Andrew Maxwell, Barry Murphy, Eleanor Tiernan, Paddy Cullivan
London Irish Comedy Festival
London Irish Centre
Sunday October 13
★★★★ (out of five)
ROWS of seats from Saturday’s show made way for an intimate setting of scattered tables and candlelight in the church-hall-like room of the Irish Centre.
The tables were mostly full at the start of the last night of the London Irish Comedy Festival. However, there was plenty of space left over as MC Paddy Cullivan took to the stage.
And while there was absolutely nothing wrong with Cullivan’s witty comedy songs – from topics about lazy students, to the first McDonalds opening in Baghdad – his opening material struggled against an unresponsive crowd that failed to get buzzing early on.
As the candles got shorter the night got better and better though. Eleanor Tiernan had some brilliantly bawdy gags, as well as plenty of material about her home town Athlone.
A Dallas skit involving Joan Collins – transferred to her Irish schooldays, was a real highlight. The crowd looked to have recovered their spirits as the drinks flowed once again.
Barry Murphy was next, complete with wig and German alter-ego Günther.
While some of his material – like the analogy of Europe heading towards a financial train wreck through passengers as different nations – wasn’t new, the earlier, fresher stuff about Germany’s arrogant view of Ireland (how satirical? It’s left to you to judge) was given added gravitas coming as it did to so close to a political row in Germany about Ireland’s low corporation tax.
With no backstage at the Irish Centre, there’s a feeling of accessibility between the audience and the comics. Barry told me after his show that he once brought Günther to Berlin and it went down a storm with the German audience. It’s easy to see why.
After the interval, Cullivan introduced headline act Andrew Maxwell as “one of the world’s greatest comedians”.
The jury might be out on that comment, but his polished show – complete with a mix of crowd interaction and longer set-pieces – certainly was the cherry on the cake.

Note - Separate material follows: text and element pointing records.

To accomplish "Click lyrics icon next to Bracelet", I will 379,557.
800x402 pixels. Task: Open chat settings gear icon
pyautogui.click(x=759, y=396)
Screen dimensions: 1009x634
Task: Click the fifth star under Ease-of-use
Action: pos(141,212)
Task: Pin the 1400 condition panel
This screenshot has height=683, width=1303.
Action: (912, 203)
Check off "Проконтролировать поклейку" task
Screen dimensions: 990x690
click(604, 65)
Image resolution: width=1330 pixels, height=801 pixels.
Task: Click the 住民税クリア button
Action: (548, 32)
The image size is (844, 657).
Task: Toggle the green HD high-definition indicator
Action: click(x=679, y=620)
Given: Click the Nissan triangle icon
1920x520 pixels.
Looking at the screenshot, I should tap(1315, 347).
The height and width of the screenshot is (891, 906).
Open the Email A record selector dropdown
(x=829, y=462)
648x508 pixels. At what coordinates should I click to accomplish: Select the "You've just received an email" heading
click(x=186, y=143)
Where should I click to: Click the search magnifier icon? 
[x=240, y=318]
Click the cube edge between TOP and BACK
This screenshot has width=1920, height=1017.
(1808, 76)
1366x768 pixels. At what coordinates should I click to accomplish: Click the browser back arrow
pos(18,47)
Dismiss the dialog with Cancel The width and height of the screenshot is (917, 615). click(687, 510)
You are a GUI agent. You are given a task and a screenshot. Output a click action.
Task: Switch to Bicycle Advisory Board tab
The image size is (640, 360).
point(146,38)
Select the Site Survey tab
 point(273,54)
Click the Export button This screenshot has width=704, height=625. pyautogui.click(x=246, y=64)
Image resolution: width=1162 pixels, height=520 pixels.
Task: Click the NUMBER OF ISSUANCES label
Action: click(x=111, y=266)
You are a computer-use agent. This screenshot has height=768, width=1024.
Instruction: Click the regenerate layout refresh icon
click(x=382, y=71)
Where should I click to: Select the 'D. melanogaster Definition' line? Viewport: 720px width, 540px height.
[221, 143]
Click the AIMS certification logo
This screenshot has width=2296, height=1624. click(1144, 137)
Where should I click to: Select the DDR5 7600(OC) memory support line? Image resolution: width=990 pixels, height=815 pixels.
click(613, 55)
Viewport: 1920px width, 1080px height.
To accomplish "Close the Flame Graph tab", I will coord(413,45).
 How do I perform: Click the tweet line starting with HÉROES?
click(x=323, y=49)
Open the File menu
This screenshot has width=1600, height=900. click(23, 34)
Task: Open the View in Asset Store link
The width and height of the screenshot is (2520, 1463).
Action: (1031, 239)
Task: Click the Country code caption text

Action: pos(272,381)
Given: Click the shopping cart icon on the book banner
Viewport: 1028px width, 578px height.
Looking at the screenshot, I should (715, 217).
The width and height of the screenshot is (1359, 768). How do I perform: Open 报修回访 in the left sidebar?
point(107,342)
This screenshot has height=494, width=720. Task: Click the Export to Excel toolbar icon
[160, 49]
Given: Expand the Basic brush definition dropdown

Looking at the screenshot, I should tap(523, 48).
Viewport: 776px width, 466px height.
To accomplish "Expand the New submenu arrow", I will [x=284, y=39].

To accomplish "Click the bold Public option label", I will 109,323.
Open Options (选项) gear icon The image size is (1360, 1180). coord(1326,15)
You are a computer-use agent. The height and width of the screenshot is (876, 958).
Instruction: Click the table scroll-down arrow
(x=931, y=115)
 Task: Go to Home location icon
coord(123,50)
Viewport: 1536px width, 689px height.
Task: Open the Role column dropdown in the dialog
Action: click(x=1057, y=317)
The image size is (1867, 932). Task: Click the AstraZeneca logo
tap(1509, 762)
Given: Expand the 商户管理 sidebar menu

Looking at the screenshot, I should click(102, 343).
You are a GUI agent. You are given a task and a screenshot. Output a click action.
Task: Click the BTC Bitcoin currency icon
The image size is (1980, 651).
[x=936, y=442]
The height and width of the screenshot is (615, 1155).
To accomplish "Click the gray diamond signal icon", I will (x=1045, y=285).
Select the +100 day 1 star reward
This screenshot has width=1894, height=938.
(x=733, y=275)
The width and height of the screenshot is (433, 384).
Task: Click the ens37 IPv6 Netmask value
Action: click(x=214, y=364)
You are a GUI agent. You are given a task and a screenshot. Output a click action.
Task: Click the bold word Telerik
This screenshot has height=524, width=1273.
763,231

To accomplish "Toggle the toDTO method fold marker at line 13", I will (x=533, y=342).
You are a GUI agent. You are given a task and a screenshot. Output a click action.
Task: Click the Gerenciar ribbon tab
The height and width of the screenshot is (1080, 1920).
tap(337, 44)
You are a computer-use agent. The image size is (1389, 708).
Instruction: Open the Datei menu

The content of Maxwell’s superb set veered wildly through topics including political musings on privacy and Facebook; London’s gangs and drugs scene – complete with plenty of dodgy geezers; to Irish cop shows, English royalty and atheism.
In Maxwell’s world, sectarianism is “basically white on white racism” while Vegas is a “brothel in the desert”. Such themes are given a fresh twist though, like in a great riff about Game of Thrones being sold to Belfast with the ease of flogging candy to a child.
The attempt to rebrand gay marriage as equal marriage saw him return to his favourite riff about knuckled-headed geezers and small town mentality. Like his hair which was parted over to one side – there wasn’t a strand out of place in Maxwell’s set.